Y como éste es un pueblo unido, preparamos una fiesta para recibir a nuestra aeromoza. Ahora todos la vimos distinta; ya no era igual a las demás del pueblo. Vimos con satisfacción la felicidad en sus ojos, su rostro radiante y su paso seguro.“Pero no deja de ser una niña nuestra”, pensábamos, cuando Carola nos dio a cada uno un regalo, pues de todos se acordó.Qué grato fue oírle hablar de su trabajo: “Es como vivir en otro mundo, es sentir que eres dueña de las nubes, del mar, de todo y aún hay más.
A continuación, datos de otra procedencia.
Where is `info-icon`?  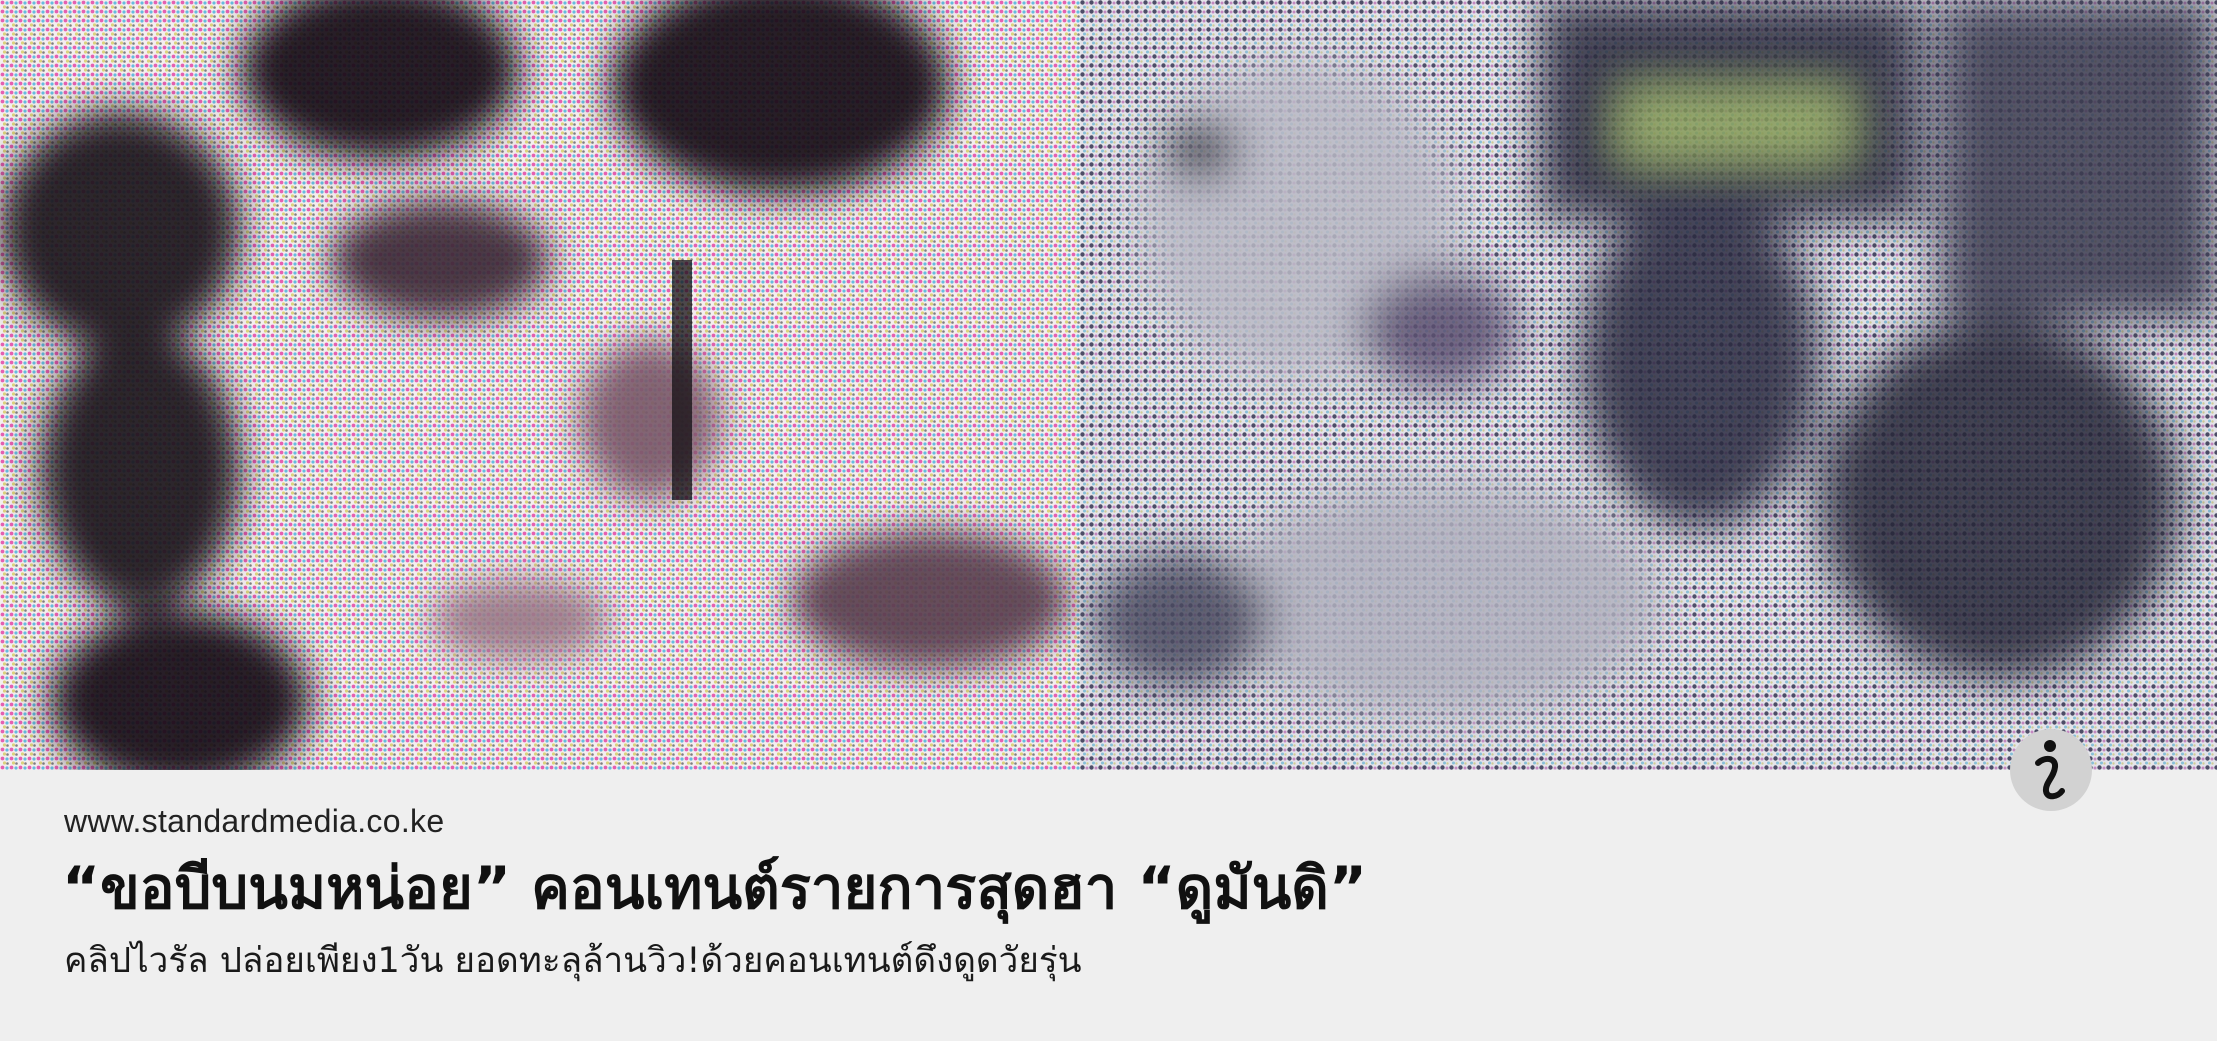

Cuando vuelva, voy a trabajar en la línea internacional: se imaginan qué maravilla, cuántos países conoceré”.
Todos pudimos comprobar que la paz había llegado a ese hogar: el señor Sáenz, con su media sonrisa, pipa en boca, contemplaba a su hija, mientras escuchaba sus relatos; su esposa lloraba una vez más, pero, en esta ocasión, las lágrimas eran de alegría, y ella, Carola, seguía siendo una dulce damita, con el alma llena de sueños.
Después, todo volvió a la normalidad, cada cual a sus costumbres, y los padres a esperar las próximas vacaciones: “Carola volverá”.
Pero Carola no volvió, nadie más la volvió a ver, y en su lugar llegó un mensaje de condolencia y sus efectos personales.
Y fue una fría mañana, como la de hoy, que Yolanda nos anunció que en una carretera de Luanda, en un sitio abismal, el jeep que llevaba a Carola del aeropuerto al hotel, en una peligrosa curva, no se sabe si por un patinazo o, quizás, por ir a mucha velocidad, se despeñó. Ella quedó sin vida, murieron todos sus sueños; no, todos no, el más preciado se le concedió.
Tu vuelo fue alto, Carola, Dios te debe guardar; ahora quedas por siempre entre tus blancas nubes, mirando desde lo alto al mar.